Nevertheless, that's where we stand -- Ed Blakely is your typical Ugly American in a Third World dystopia. He basically knows the problem; he basically knows how things ought to be, but he has absolutely no idea how to get from here to there.

And he damn well isn't going to stick around long enough to figure it out. Or win any "hearts and minds."

AYE, BUT HERE be the rub: Somebody's got to. We have met the enemy, he talks and acts funny, and we think we saw his kind when some junta took over some Central American country or another . . . and he, inexplicably, is us.

Louisiana -- New Orleans -- is not American, not culturally or temperamentally. The city and state face terrible problems that, in many respects, are not "American" in size or scope, and they prove resistant to public-policy medications formulated for different strains of dysfunction.

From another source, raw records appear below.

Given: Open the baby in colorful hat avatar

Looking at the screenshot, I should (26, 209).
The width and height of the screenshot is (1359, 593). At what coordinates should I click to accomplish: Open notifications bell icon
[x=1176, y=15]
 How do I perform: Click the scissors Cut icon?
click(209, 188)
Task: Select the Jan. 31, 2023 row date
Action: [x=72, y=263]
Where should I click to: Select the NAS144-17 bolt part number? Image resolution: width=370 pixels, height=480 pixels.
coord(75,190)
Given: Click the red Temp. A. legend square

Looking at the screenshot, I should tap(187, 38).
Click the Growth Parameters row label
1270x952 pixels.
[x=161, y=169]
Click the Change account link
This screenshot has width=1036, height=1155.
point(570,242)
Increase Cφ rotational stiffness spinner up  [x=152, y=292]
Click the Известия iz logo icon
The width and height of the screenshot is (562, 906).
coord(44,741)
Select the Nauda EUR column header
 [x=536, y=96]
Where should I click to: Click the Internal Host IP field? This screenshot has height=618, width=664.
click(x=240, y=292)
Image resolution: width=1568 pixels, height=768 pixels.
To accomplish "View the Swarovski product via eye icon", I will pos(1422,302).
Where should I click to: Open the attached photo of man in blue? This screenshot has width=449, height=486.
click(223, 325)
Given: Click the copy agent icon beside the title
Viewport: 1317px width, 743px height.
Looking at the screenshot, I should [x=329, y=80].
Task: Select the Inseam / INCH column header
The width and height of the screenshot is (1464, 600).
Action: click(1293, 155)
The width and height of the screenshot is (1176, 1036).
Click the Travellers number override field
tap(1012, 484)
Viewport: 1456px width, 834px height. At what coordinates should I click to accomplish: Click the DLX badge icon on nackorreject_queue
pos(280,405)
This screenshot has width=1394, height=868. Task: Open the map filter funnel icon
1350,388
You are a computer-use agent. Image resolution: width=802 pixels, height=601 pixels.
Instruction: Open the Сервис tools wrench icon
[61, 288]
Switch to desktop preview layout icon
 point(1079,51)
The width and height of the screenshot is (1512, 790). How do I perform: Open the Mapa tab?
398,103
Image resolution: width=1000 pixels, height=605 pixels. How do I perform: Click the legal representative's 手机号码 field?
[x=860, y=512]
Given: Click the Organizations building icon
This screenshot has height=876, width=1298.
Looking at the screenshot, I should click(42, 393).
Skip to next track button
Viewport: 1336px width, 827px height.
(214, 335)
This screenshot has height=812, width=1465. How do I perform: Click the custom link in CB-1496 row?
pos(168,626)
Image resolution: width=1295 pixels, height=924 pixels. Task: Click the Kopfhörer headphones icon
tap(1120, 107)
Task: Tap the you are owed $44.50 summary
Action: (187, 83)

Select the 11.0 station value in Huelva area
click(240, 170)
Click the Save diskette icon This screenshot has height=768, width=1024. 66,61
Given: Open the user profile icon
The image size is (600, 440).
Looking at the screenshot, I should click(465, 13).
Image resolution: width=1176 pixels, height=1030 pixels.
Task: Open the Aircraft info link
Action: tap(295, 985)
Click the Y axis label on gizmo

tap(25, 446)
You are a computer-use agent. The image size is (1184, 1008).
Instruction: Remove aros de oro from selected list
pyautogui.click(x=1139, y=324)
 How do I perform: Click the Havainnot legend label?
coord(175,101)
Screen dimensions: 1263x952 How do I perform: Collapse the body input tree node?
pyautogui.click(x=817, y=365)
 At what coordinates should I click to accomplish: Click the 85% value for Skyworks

They can be fixed, but only with the application of overwhelming force and decades of "nation building." And who can afford that? Who has patience for that?

Thus the Vietnam bugout. And the ongoing Iraq bugout. And the coming Afghanistan bugout -- one way or another.

And bugging out is an entirely reasonable thing to do under the dictum, "When you find yourself in a deep hole, quit digging." Obviously, it was a reasonable move for an Ugly American who'd dug himself as deep a hole as Ed Blakely.

THANKS TO WHAT Thomas Jefferson did in 1803, however, not every American (most especially the federal government) has the luxury of Blakely's "wham bam, thank you, ma'am" act.

Something's got to give -- and soon enough, it will.